ACTIVITY → Reproduce the records precisely. Omit every picture.

--- EXTRACTED MATERIAL Enclosed Below ---

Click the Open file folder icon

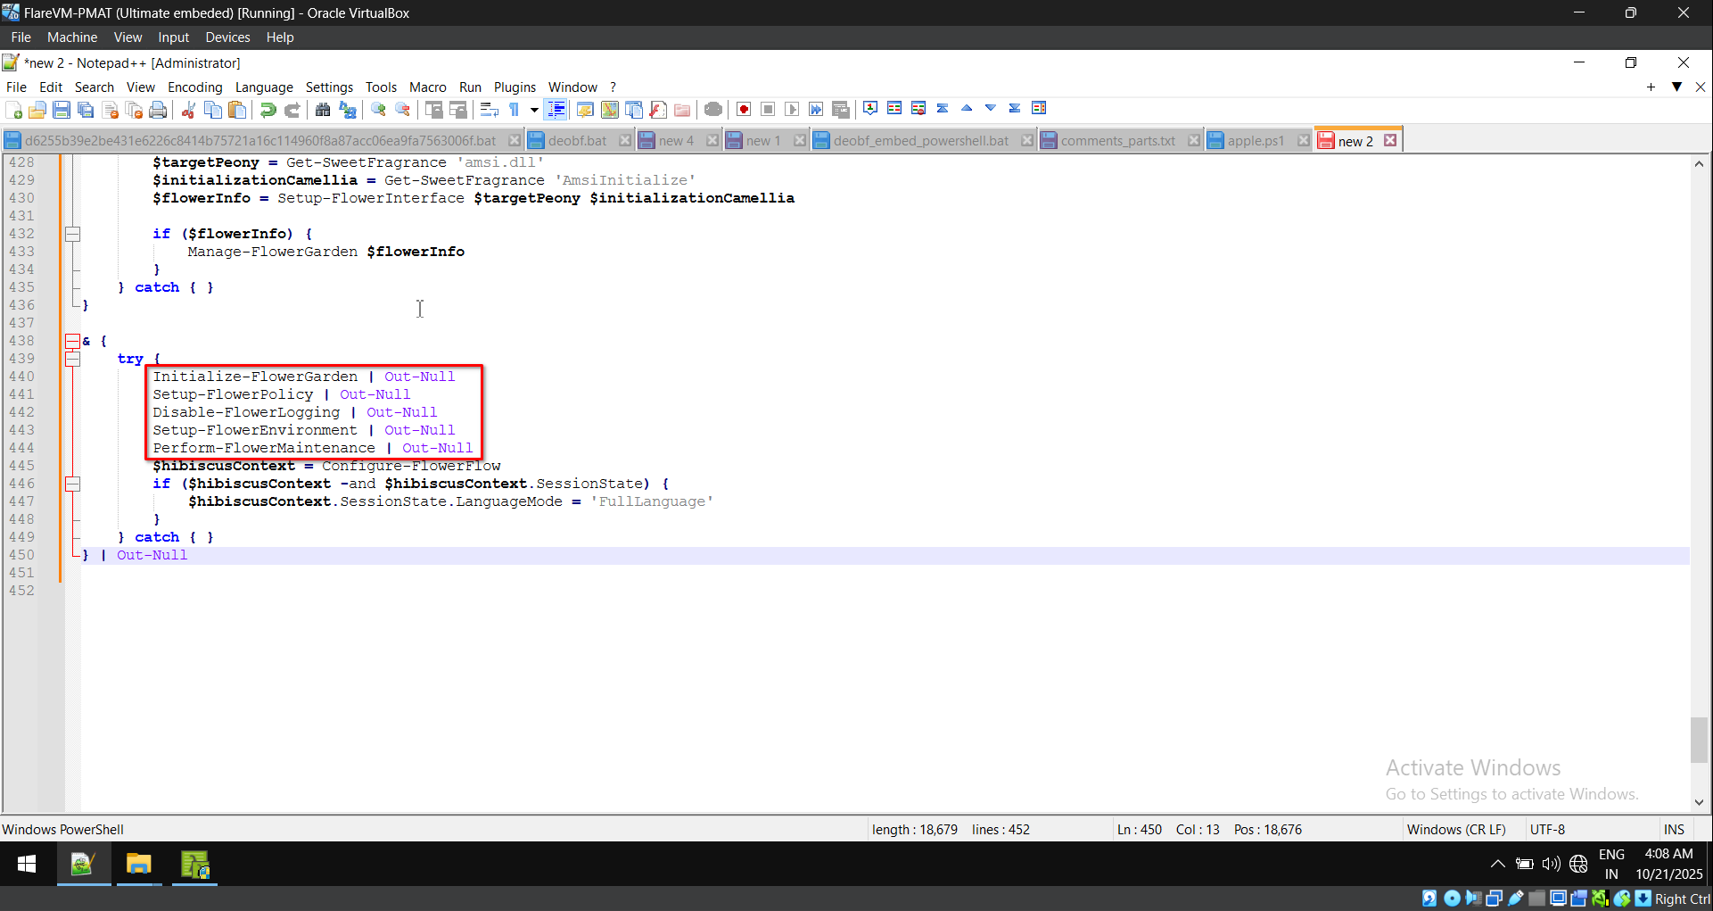(37, 110)
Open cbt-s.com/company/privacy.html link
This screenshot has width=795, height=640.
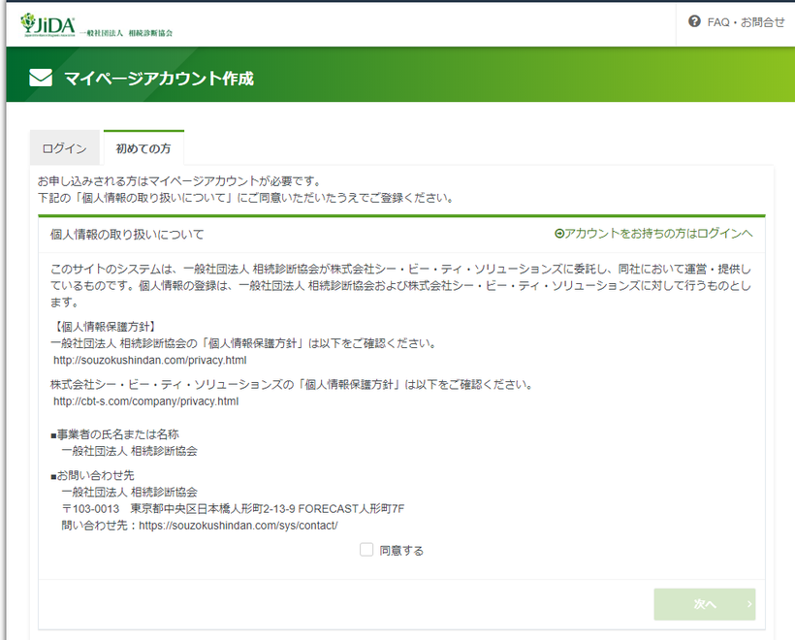pos(145,401)
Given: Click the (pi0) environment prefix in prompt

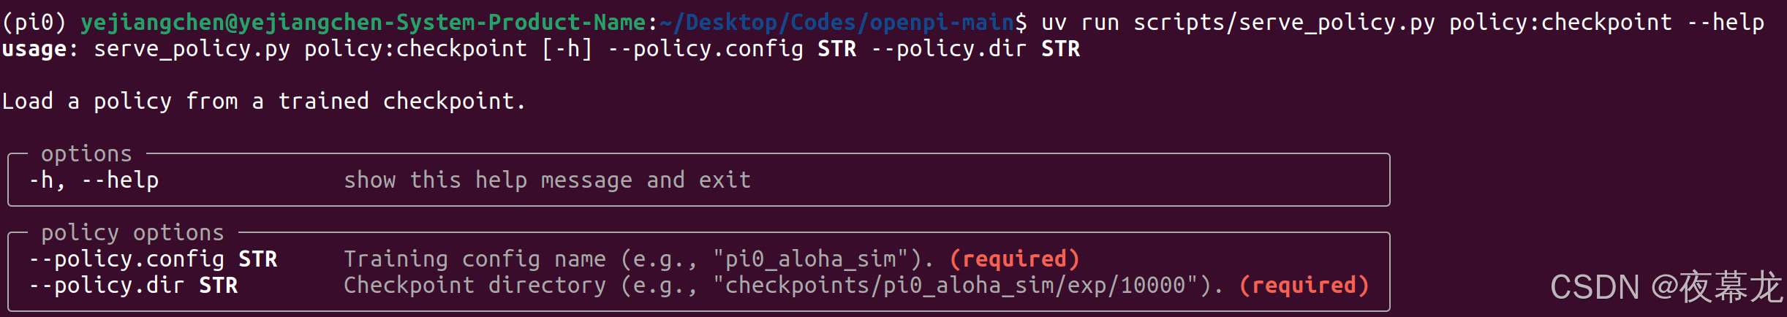Looking at the screenshot, I should 34,23.
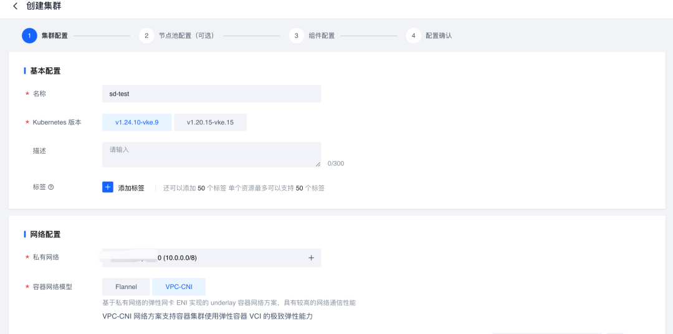Click step 4 circle icon
The height and width of the screenshot is (334, 673).
coord(413,36)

--- End of Enclosed EXTRACTED MATERIAL ---

ANSWER BELOW →
Click the Open file folder icon

(37, 110)
Open cbt-s.com/company/privacy.html link
This screenshot has width=795, height=640.
pos(145,401)
Given: Click the (pi0) environment prefix in prompt

Looking at the screenshot, I should 34,23.
Click step 4 circle icon
The height and width of the screenshot is (334, 673).
coord(413,36)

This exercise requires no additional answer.